Blogs & Comment

Facebook IPO tempting but investors be wary

Data show IPOs tend to underperform the market and Facebook's may be no better, so wait it out.

With Facebook’s mammoth IPO inundating the news these days, it’s a good time to remind retail investors they are generally better off avoiding IPOs when they first come out. According to research conducted by University of Florida Professor Jay Ritter, stocks newly listed on U.S. exchanges from 1970 to 2008 trailed stocks of similar market capitalization by an average 4.7% one year after launch, and by 4.0% three years after.

But IPOs are hard to resist. Brokerages want the new issues to do well, so they engage in heavy promotion. And the IPOs for exciting new companies are usually big news items in the media.

Nevertheless, the real investment winners traditionally have been the brokerages’ best customers who are favoured with allocations before the big pop that often occurs on the first day of trading. Ordinary investors don’t usually get a chance to buy until trading begins in the open market (and as a result end up with results like those in Professor Ritter’s findings).

Most serious books on investing advise against buying IPOs.

Burton Malkiel notes in A Random Walk Down Wall Street: “Investors should be very wary of purchasing today’s hot issue.
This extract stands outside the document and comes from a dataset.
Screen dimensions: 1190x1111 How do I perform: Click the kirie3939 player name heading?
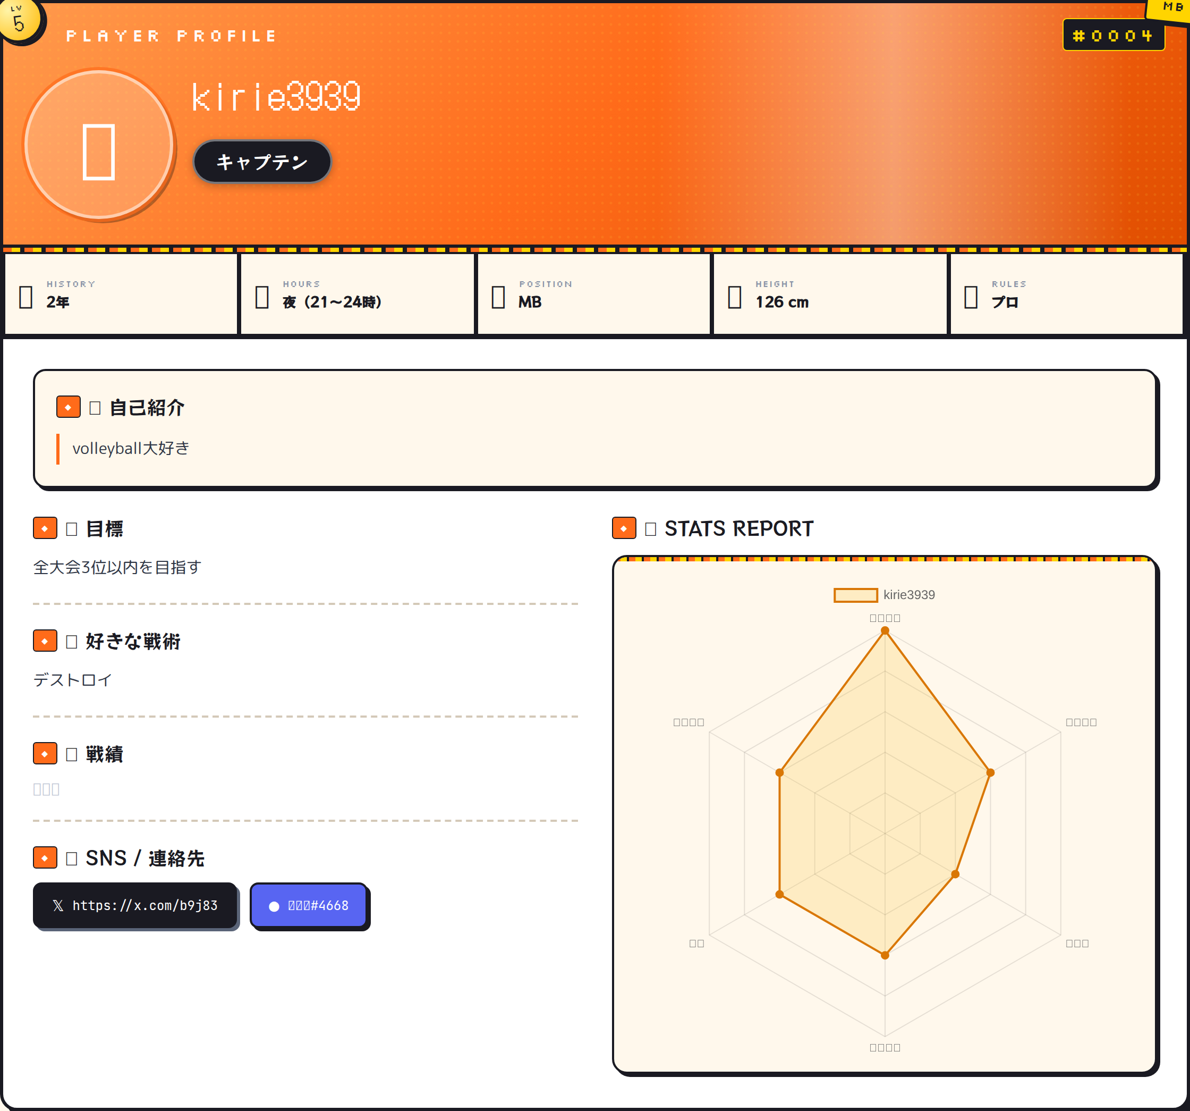[276, 96]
Most initial public offerings underperform the stock market as a whole. … The managers of the companies themselves … try to time their sales to coincide with a peak in the prosperity of their companies. …”

Benjamin Graham states in The Intelligent Investor: “An elementary requirement for the intelligent investor is an ability to resist the blandishments of salesmen offering new common stock issues during bull markets. … Some of these issues may prove excellent buys—a few years later when nobody wants them.”

Stephen Jarislowsky writes In The Investment Zoo: “New issues are typically well promoted. … My experience is that you can buy nine out of 10 new issues at a lower price a year or two later. … I generally avoid new issues. …”

Jeremy Siegel argues in The Future for Investors: “Investing in IPOs is much akin to playing the lottery. There will be a few huge winners, such as Microsoft and Intel, but those who regularly invest in all IPOs will fall significantly behind those who invest in stocks already trading in the public markets.”